Indoor Localization using Compact, Telemetry-Agnostic, Transfer-Learning Enabled Decoder-Only Transformer
Nayan Sanjay Bhatia, Pranay Kocheta, Russell Elliott, Harikrishna S. Kuttivelil, Katia Obraczka
TL;DR
Locaris introduces a compact, telemetry‑agnostic, decoder‑only transformer approach for indoor localization. By tokenizing raw Wi‑Fi telemetry and fine‑tuning only lightweight adapters (LoRA) on top of a frozen backbone, it achieves calibration‑free, cross‑device and cross‑environment localization with sub‑meter accuracy ($<1\ \mathrm{m}$) across diverse telemetry. The method demonstrates strong cross‑environment transfer with minimal calibration data, resilience to missing APs and telemetry, and favorable latency and memory characteristics, enabling scalable deployment in large‑scale deployments.

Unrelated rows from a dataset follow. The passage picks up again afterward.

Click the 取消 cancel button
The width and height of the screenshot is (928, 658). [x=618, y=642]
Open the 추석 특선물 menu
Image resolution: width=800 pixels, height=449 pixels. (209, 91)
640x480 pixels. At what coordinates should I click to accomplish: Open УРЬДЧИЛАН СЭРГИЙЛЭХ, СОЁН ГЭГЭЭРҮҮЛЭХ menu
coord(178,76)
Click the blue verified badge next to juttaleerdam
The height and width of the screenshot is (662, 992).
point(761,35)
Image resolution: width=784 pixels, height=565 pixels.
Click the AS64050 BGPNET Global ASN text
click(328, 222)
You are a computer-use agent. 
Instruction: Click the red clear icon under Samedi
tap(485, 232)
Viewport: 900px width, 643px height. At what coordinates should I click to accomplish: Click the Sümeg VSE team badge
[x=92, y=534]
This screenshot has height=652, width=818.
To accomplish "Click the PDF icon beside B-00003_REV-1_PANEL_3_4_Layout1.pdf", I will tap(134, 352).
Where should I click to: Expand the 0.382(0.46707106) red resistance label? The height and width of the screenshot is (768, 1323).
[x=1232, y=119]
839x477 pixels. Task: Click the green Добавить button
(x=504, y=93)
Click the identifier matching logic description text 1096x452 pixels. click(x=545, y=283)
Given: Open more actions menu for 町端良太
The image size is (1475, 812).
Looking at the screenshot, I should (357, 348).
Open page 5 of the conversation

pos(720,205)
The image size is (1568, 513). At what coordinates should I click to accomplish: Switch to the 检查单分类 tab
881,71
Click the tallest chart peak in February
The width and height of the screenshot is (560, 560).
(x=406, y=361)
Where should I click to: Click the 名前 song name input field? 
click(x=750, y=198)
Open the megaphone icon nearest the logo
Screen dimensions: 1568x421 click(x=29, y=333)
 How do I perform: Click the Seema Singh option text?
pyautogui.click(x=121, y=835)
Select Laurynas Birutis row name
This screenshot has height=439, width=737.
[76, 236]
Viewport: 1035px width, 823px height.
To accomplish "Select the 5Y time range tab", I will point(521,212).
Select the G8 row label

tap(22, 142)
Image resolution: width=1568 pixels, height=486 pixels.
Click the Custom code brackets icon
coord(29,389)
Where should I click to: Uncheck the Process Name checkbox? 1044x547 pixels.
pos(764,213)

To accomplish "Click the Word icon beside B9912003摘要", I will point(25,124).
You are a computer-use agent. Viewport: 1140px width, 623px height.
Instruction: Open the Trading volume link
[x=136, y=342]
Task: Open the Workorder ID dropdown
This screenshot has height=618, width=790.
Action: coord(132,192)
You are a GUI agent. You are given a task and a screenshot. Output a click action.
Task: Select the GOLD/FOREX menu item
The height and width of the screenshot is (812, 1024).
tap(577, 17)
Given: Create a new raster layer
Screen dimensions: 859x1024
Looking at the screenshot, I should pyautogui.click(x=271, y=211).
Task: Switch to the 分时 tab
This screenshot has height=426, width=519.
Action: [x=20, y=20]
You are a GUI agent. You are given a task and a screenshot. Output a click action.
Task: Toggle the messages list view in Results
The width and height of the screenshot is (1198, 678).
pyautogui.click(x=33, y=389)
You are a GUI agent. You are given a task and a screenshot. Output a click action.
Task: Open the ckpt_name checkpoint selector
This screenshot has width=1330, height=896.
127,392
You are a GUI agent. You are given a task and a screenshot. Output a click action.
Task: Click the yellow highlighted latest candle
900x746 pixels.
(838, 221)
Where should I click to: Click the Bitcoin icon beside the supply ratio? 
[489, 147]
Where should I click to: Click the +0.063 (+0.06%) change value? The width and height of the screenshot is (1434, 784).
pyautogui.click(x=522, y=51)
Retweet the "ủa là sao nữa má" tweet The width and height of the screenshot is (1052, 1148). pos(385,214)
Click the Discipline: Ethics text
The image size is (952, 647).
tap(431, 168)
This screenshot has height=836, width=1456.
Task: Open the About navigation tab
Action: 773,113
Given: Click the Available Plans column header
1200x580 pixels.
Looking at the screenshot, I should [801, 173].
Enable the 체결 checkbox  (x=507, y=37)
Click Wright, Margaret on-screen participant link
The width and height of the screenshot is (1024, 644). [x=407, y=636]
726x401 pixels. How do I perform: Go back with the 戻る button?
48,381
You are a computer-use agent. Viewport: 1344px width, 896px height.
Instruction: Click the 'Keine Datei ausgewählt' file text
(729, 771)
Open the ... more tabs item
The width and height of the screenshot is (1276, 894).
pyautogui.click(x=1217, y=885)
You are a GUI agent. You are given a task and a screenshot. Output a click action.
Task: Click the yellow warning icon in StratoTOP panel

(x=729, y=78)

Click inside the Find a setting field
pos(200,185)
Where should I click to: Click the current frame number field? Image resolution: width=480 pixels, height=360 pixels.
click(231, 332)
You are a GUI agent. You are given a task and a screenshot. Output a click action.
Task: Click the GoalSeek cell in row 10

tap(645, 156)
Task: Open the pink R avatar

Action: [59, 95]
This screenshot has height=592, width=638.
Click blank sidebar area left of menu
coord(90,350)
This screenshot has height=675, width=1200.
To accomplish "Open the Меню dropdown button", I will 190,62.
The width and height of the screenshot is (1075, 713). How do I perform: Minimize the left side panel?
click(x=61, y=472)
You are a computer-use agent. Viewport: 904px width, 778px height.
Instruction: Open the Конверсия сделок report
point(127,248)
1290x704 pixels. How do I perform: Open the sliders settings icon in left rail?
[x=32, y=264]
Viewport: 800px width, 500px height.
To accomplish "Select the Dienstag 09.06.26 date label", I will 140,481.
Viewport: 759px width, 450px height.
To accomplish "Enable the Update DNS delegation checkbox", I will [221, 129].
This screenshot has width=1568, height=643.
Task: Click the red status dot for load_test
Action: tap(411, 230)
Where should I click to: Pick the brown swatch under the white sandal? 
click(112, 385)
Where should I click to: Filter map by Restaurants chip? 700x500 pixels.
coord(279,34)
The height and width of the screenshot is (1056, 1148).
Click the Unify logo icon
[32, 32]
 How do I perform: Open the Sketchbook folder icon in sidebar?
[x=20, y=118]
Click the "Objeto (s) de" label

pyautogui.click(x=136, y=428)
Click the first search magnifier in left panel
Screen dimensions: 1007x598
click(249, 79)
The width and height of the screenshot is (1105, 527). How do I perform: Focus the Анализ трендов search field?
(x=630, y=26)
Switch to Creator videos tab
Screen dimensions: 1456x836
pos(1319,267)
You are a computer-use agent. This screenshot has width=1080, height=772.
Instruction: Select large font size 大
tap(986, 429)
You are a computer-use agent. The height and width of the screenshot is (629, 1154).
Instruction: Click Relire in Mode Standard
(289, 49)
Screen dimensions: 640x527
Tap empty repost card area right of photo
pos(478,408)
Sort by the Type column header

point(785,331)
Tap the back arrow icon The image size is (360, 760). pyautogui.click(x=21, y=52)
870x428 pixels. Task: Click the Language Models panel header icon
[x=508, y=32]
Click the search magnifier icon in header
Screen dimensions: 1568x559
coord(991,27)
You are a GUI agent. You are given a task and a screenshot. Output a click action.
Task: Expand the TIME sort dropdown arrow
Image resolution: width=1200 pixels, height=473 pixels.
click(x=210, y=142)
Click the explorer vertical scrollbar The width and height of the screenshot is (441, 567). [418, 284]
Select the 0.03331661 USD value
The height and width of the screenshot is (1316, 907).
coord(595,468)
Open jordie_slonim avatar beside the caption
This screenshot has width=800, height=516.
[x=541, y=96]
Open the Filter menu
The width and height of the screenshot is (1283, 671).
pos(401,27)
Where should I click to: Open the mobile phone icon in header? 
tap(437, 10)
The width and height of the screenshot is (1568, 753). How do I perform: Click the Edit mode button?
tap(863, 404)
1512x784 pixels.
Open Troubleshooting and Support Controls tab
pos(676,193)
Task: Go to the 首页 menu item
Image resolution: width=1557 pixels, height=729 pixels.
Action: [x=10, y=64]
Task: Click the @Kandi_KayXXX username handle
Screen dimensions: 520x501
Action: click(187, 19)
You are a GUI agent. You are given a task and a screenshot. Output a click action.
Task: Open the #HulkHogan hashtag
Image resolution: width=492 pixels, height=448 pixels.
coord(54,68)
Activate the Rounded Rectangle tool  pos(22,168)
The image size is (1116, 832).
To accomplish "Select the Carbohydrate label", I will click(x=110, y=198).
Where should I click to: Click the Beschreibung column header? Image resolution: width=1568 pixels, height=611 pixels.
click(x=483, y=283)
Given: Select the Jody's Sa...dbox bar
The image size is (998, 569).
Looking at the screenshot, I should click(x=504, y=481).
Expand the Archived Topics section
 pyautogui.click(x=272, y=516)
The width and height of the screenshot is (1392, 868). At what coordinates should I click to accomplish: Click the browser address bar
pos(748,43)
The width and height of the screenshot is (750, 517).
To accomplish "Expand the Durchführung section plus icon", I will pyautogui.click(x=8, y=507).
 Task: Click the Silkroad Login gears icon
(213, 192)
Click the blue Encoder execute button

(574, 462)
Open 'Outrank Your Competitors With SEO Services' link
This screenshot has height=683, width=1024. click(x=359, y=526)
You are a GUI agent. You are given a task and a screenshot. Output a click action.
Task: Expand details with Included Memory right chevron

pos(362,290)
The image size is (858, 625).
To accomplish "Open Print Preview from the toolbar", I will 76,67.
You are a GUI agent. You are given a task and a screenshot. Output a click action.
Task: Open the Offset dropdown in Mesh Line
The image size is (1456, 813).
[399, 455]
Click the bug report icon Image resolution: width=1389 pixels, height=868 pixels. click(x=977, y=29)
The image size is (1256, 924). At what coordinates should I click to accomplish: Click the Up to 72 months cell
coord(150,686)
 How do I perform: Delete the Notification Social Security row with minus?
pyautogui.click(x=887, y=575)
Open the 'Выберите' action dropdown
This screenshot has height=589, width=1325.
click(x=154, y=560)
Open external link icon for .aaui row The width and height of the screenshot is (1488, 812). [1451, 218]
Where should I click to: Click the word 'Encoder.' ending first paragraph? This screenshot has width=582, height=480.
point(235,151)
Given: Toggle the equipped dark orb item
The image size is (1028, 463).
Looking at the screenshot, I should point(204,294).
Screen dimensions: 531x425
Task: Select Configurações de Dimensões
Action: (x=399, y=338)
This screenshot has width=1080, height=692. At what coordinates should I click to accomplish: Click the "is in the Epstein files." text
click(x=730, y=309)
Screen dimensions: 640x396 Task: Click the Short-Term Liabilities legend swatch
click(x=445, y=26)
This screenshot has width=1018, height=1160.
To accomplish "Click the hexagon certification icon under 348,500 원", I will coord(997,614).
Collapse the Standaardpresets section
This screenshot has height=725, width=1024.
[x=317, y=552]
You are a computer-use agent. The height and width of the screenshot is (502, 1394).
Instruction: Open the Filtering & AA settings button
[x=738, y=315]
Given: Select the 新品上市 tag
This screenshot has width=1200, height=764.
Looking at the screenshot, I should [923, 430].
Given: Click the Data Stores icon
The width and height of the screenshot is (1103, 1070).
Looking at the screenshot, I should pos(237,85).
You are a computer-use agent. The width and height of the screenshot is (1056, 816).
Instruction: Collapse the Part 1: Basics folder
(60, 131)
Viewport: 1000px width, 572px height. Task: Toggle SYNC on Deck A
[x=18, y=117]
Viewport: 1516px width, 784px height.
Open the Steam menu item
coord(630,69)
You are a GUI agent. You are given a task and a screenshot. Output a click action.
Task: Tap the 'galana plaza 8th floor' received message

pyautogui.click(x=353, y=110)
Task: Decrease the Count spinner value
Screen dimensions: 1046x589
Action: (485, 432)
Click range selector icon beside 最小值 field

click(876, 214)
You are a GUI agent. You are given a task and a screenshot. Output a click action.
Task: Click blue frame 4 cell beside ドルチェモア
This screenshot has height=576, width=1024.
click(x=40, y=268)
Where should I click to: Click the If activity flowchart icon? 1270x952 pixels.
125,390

This work highlights token‑based regression with LLMs as a practical alternative to traditional fingerprinting and model‑based approaches for real‑world indoor positioning.
Abstract
Indoor Wi-Fi positioning remains a challenging problem due to the high sensitivity of radio signals to environmental dynamics, channel propagation characteristics, and hardware heterogeneity. Conventional fingerprinting and model-based approaches typically require labor-intensive calibration and suffer rapid performance degradation when devices, channel or deployment conditions change. In this paper, we introduce Locaris, a decoder-only large language model (LLM) for indoor localization. Locaris treats each access point (AP) measurement as a token, enabling the ingestion of raw Wi-Fi telemetry without pre-processing. By fine-tuning its LLM on different Wi-Fi datasets, Locaris learns a lightweight and generalizable mapping from raw signals directly to device location. Our experimental study comparing Locaris with state-of-the-art methods consistently shows that Locaris matches or surpasses existing techniques for various types of telemetry. Our results demonstrate that compact LLMs can serve as calibration-free regression models for indoor localization, offering scalable and robust cross-environment performance in heterogeneous Wi-Fi deployments. Few-shot adaptation experiments, using only a handful of calibration points per device, further show that Locaris maintains high accuracy when applied to previously unseen devices and deployment scenarios. This yields sub-meter accuracy with just a few hundred samples, robust performance under missing APs and supports any and all available telemetry. Our findings highlight the practical viability of Locaris for indoor positioning in the real-world scenarios, particularly in large-scale deployments where extensive calibration is infeasible.